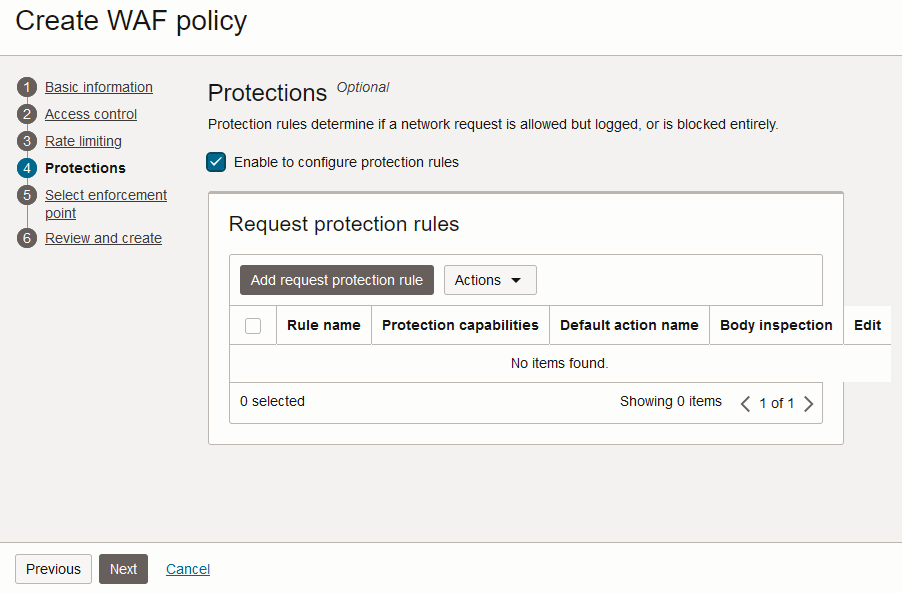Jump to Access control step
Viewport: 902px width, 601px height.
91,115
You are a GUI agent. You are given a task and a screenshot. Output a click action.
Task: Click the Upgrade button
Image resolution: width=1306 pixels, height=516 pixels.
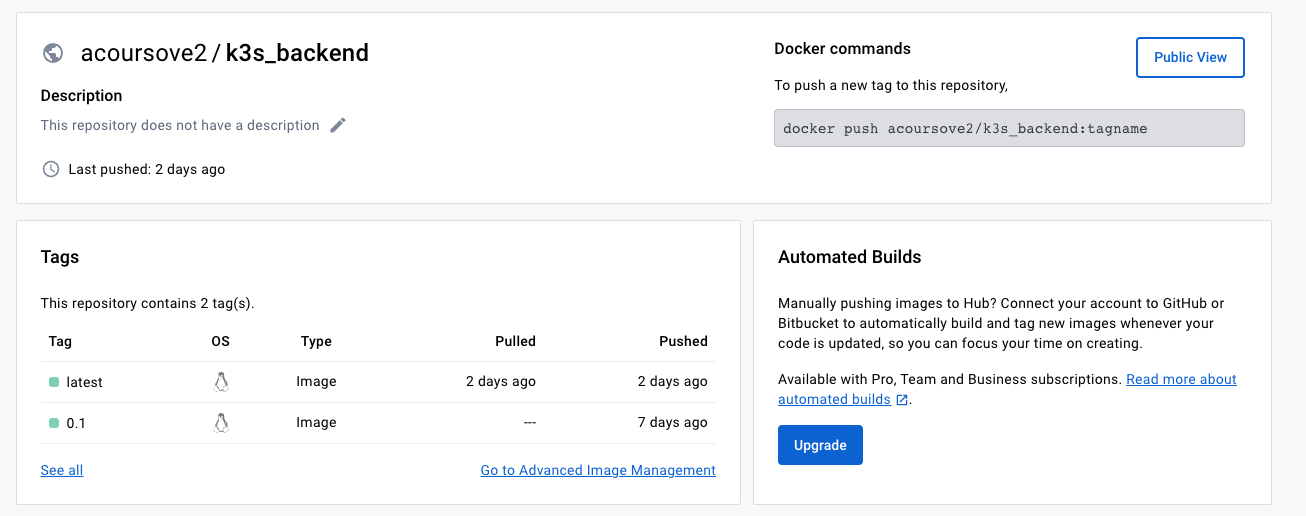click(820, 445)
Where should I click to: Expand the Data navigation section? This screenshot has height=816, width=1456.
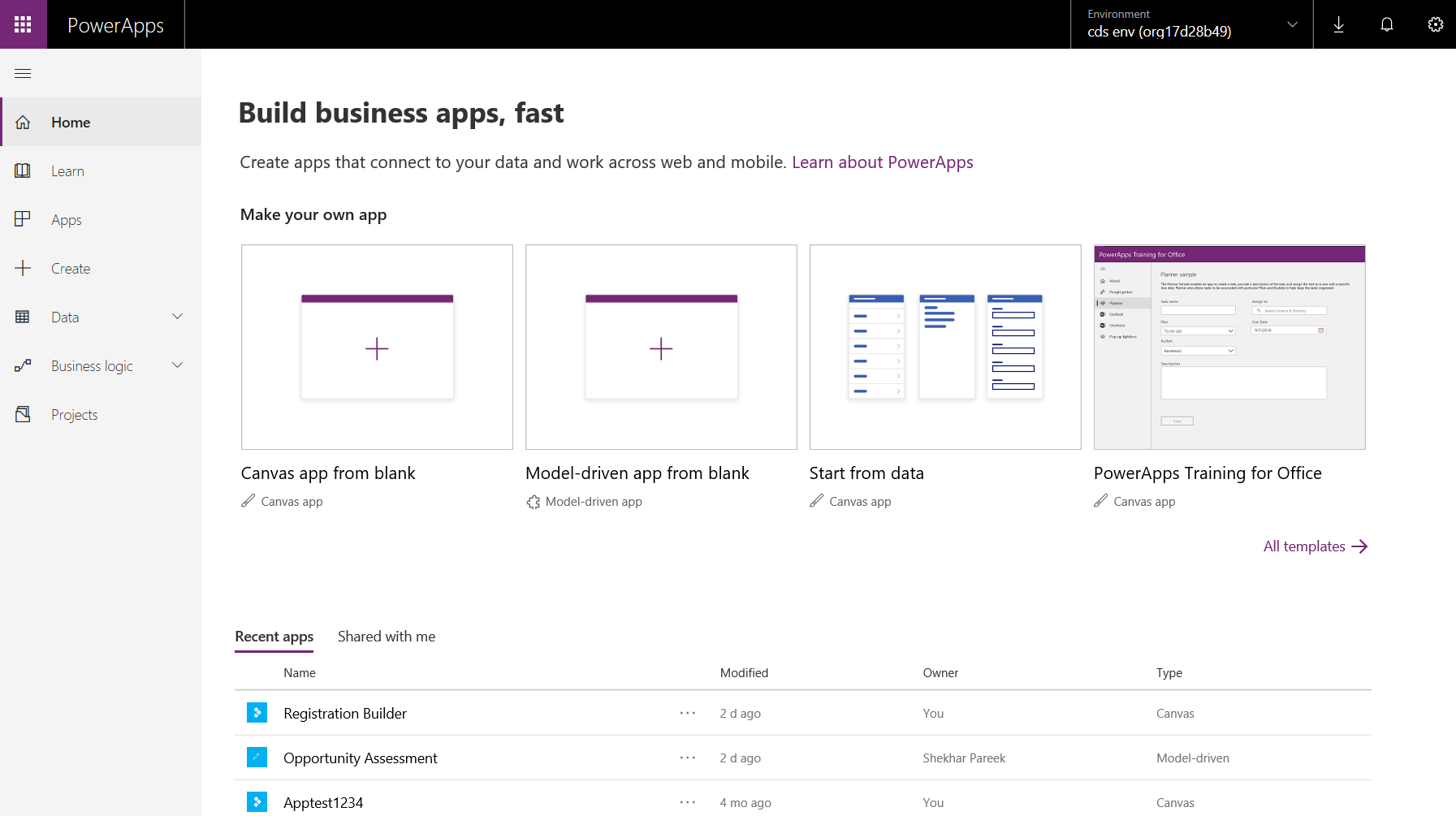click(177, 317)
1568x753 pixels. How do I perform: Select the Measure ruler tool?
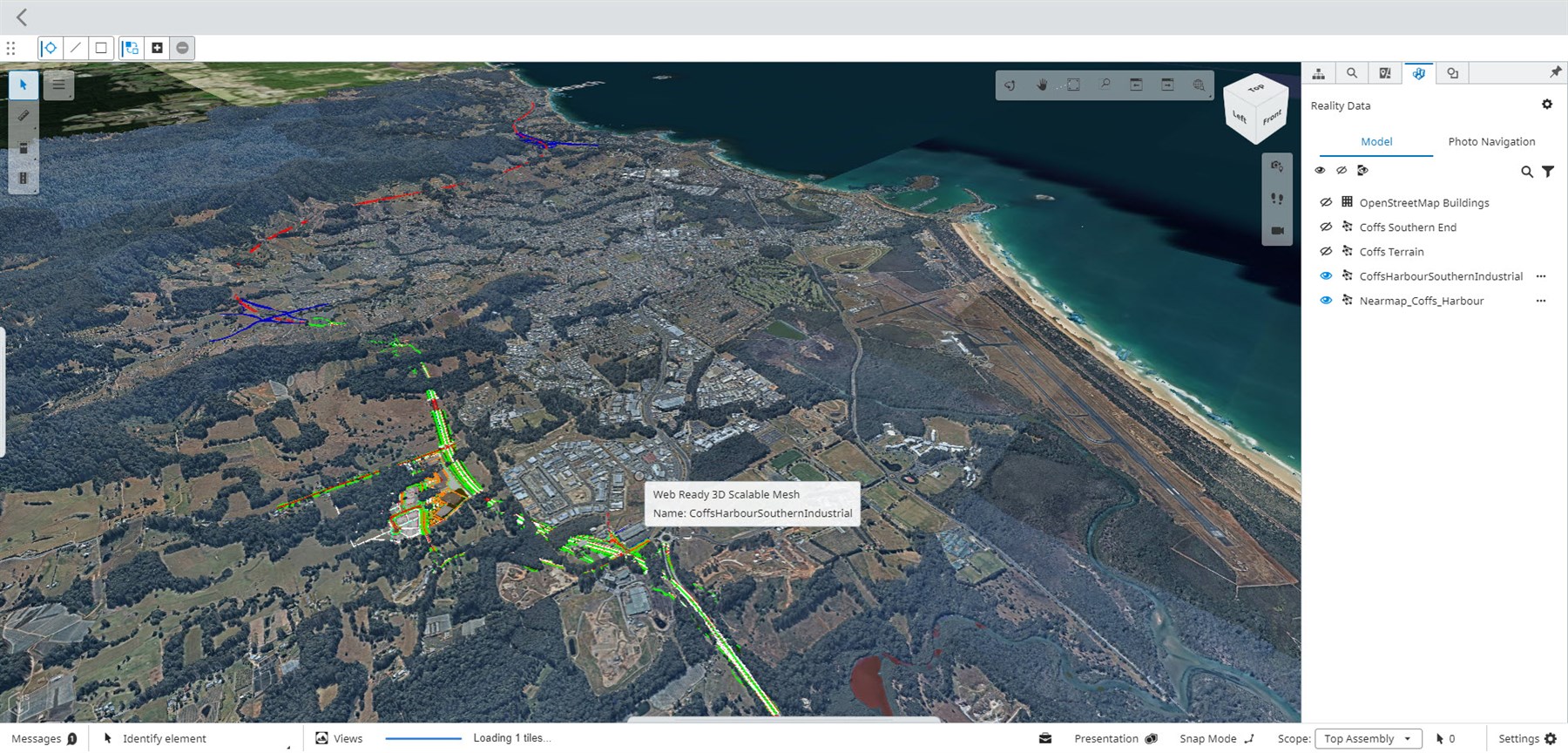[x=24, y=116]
******************************
▶ _WHAT THE TASK ASKS_
Repeat word for word the lines from the one holding "Image resolution: width=1306" through the last line of the listing above, including both ends. Drop the pictures.

▶ _THE COMPLETED TASK_
Image resolution: width=1306 pixels, height=516 pixels.
click(820, 445)
Where should I click to: Expand the Data navigation section? This screenshot has height=816, width=1456.
click(177, 317)
1568x753 pixels. How do I perform: Select the Measure ruler tool?
[x=24, y=116]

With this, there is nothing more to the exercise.